Bonsai Trivia


… That the origin of Bonsai, while often attributed to the Japanese, is actually Chinese in derivation. Many experts agree that bonsai, know as Pensai in China, was practiced by scholars, monks and the noble classes of China as far back as 600 A.D. A few centuries later, bonsai, along with Zen Buddhism, and much of the best of Chinese culture was brought to Japan.

… That the word “Bonsai”, which is pronounced “Bone- Sigh”, is made up of the two Japanese characters: “Bon” meaning tray and “sai” meaning plant, which when literally translated means: tray plant. Of course, the cultivation of bonsai trees has advanced much since its humble start as plants in trays.

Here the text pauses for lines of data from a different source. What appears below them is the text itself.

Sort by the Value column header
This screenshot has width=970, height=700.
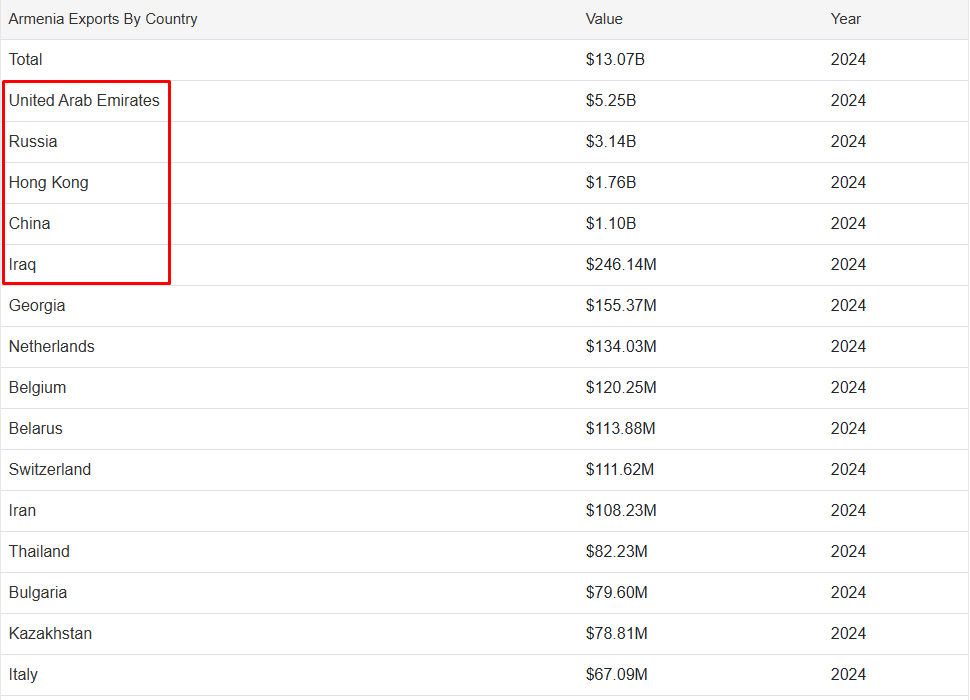tap(604, 19)
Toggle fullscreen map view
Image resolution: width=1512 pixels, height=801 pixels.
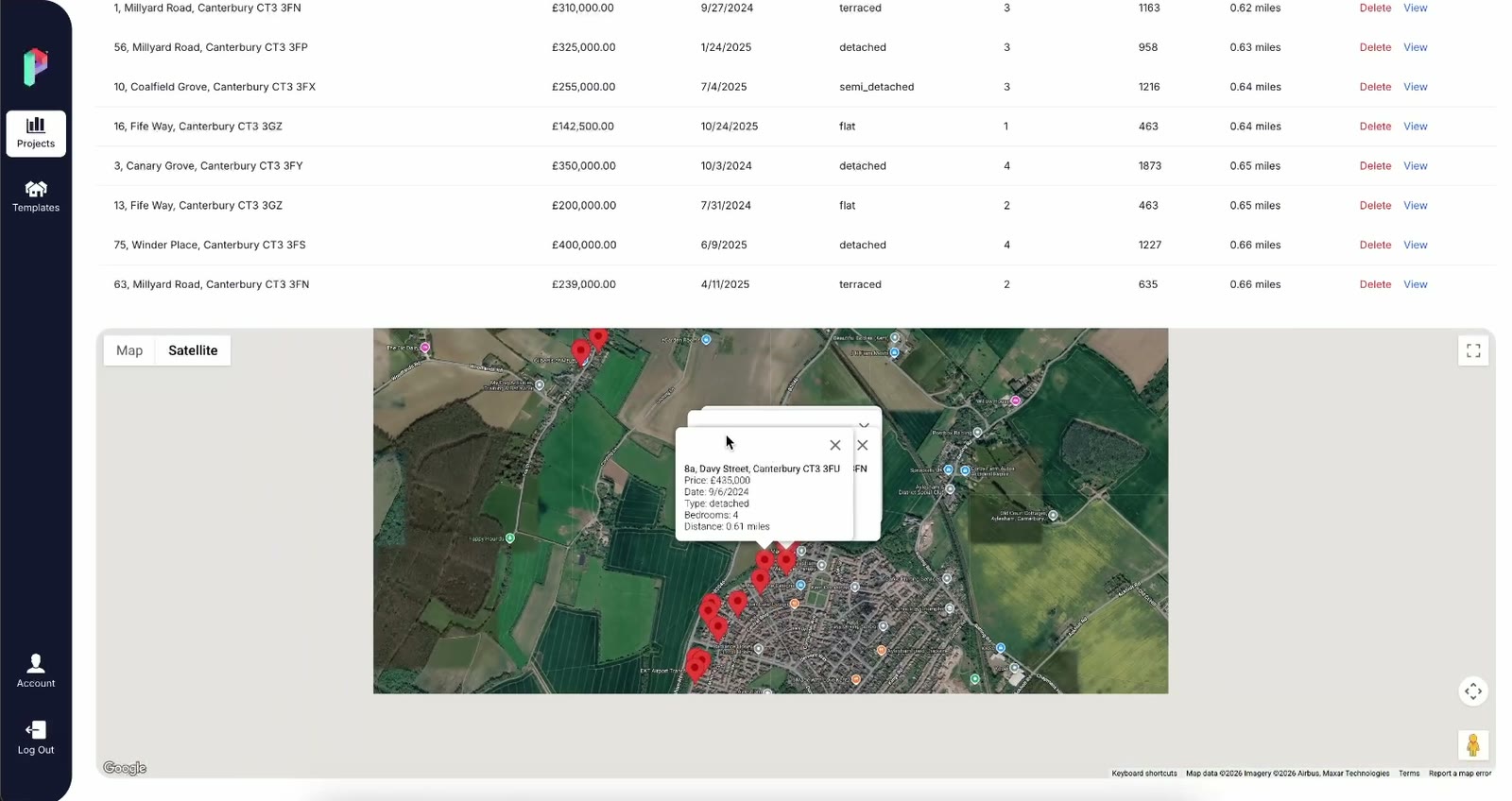click(1473, 350)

… That an earthquake is responsible for shifting the “epicenter” of bonsai cultivation in Japan. In 1923 an 8.3 magnitude earthquake devastated the entire Kanto region of Japan. Destroying vast portions of the two largest cities: Tokyo and Yokohama; along with a majority of the commercial bonsai businesses. As a result, the bonsai business community, in an effort to save their livelihoods, collectively purchased a tract of land outside of Tokyo, in the Omiya region, where their businesses once again flourished. Hence, a new epicenter of bonsai cultivation in Japan was created (which exists and thrives to this day).

… That in 1976 the people of Japan, in honor of the USA Bicentennial Celebration, presented to America 53 priceless bonsai trees and 6 remarkable viewing stones. These gifts were to become the foundation of our national collection. This magnificent group is housed at the National Bonsai and Penjing Museum, located within the U.S. National Arboretum, in Washington, D.C. It has since become the largest collection of its kind - housing bonsai from around the world!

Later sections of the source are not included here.